Instead of a hand on the shoulder or a promise of justice, the victims and their grieving colleagues were met with the furious, shouting face of a minister.

A Dagger to Grieving Hearts: “Get Out of Here!”

When a worker dies on duty, an entire community bleeds. The union leaders and fellow workers who gathered at KGH weren’t there to score political points; they were there mourning a brother, demanding answers for a family shattered in an instant.

But Minister Nara Lokesh did not see human grief. He saw an opposition. Shaking with unprovoked rage, his explosive retort cut deeper than any physical wound:

“Did anyone in your family die? I am talking to the family of the deceased… You have come here to play politics! Get out of here!”

To look into the eyes of shattered, hardworking citizens and ask if their specific family member died as a prerequisite for their right to demand safety is a terrifying display of arrogance. A minister’s job is to consolidate, to heal, and to offer a protective shield to the public. Instead, the administration offered raw, defensive aggression.

The contrast with the past is impossible to ignore. When industrial tragedy struck during the previous YSRCP governance—such as the LG Polymers gas leak the response was defined by immediate, compassionate intervention, ensuring an unprecedented ₹1 crore compensation to hold the victims close during their darkest hour, a commitment to welfare still visible across the YSR Congress Party Official Portal. There was no shouting, no dodging, and no lecturing. There was only a government standing firmly with its people.

“What Can I Do?” – The Tragic Indifference of the Deputy CM

If the Minister’s anger was an assault on the victims’ dignity, the casual apathy of Deputy Chief Minister Pawan Kalyan was a betrayal of their trust.

In a moment requiring strong leadership and systemic overhaul, the Deputy CM chose to wash his hands of the crisis entirely with remarks that read like an admission of helplessness:

  • “Accidents happen sometimes…”
  • “I am not an experienced person regarding this.. what can I do?”
  • “Understanding the loopholes is not something people like me can do…”

When the people of Andhra Pradesh voted, they did not vote for leaders to stand before them during a tragedy and say, “What can I do?” They voted for protection.
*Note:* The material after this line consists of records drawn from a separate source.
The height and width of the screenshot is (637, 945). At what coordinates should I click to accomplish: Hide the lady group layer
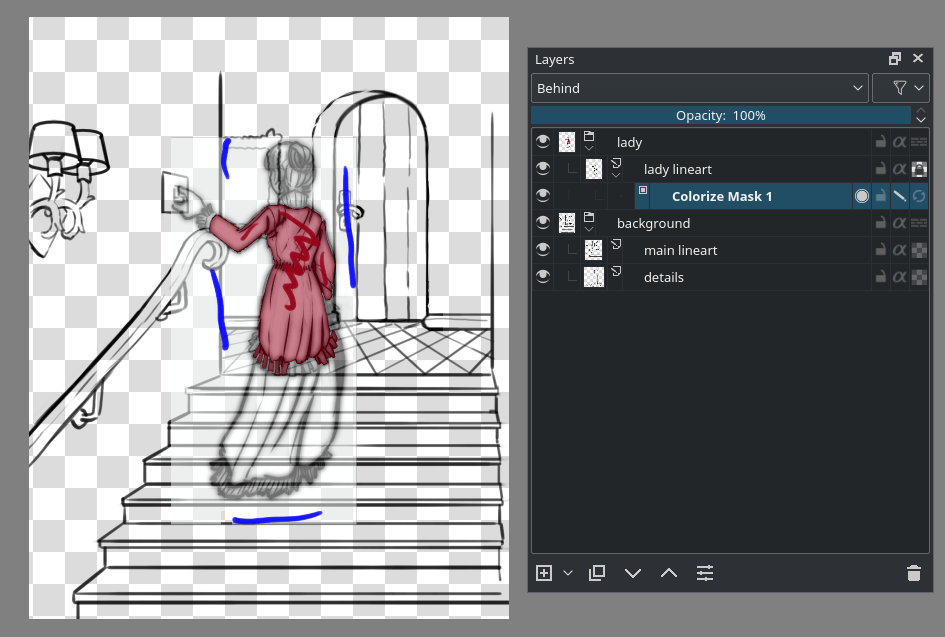[x=543, y=142]
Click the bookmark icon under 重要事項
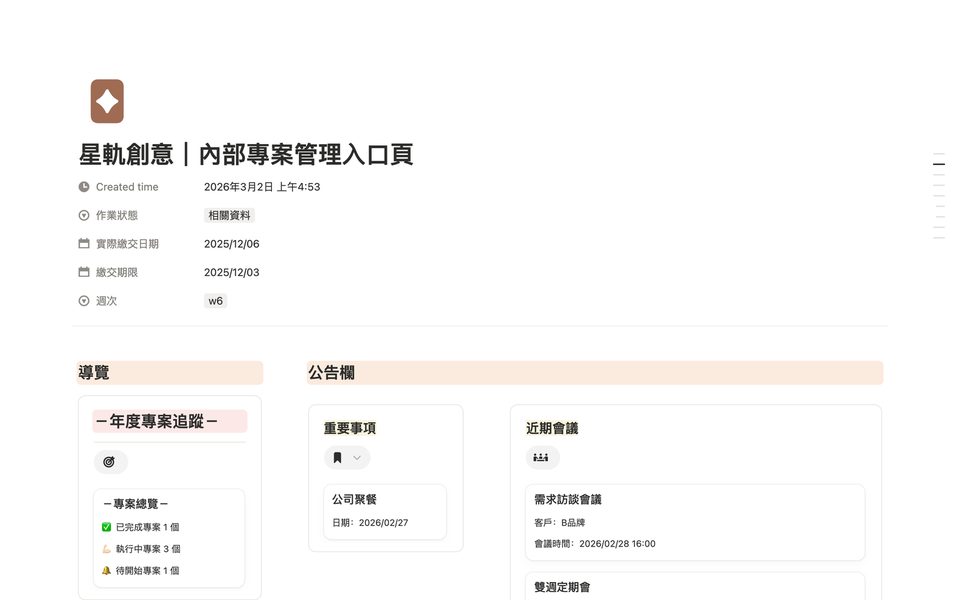Viewport: 960px width, 600px height. tap(337, 458)
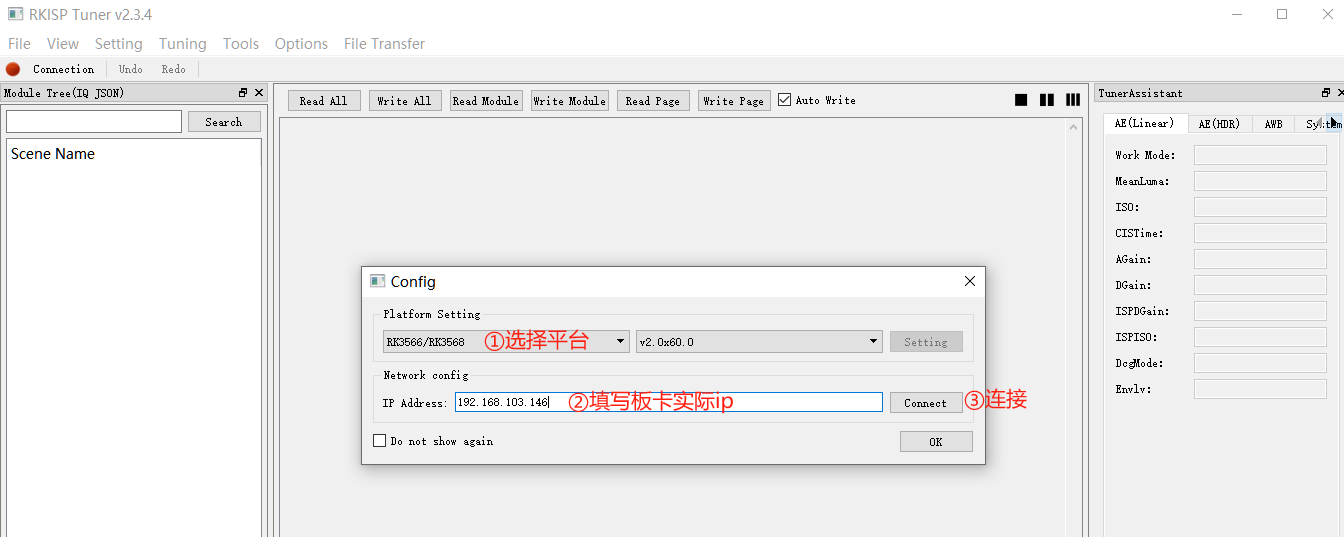Click the red Connection status icon

pyautogui.click(x=13, y=69)
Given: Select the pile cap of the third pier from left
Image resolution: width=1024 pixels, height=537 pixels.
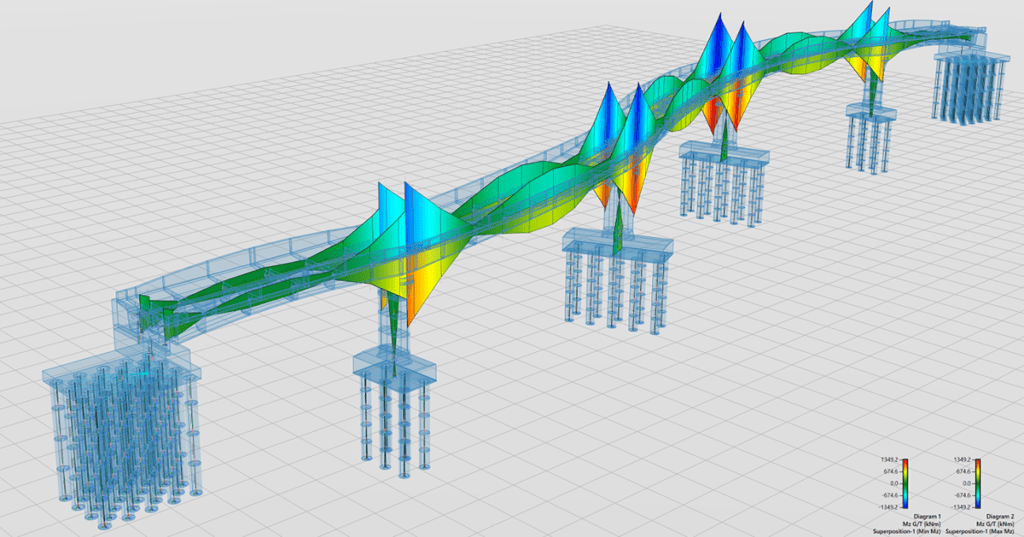Looking at the screenshot, I should click(725, 155).
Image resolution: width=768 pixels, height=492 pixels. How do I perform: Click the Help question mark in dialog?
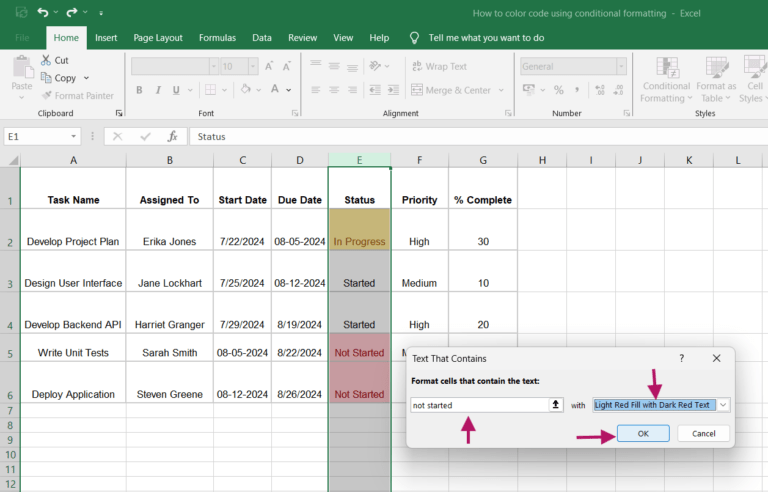682,358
To casually state that accidents just happen, and that it might take a day out of a busy schedule to try and understand why workers are dying, is a heartbreaking insult to the working class.

When Aggression Replaces Answers

The anger coming from the treasury benches is not a sign of strength; it is a sign of vulnerability. The current alliance government is turning to aggression because they have no answers for the 6,000 contract workers already cast aside, or the thousands more being pushed into forced VRS as the steel plant is systematically weakened.

When workers ask for their lives to be protected, they are told to shut up. When they ask for justice, they are told they are playing politics.

A Final Reflection: Governments come and go, but history never forgets how a ruler treats a crying citizen. Power is temporary, but the stain of treating human grief with arrogance is permanent. The working class of Visakhapatnam deserves a government that heals, not one that yells.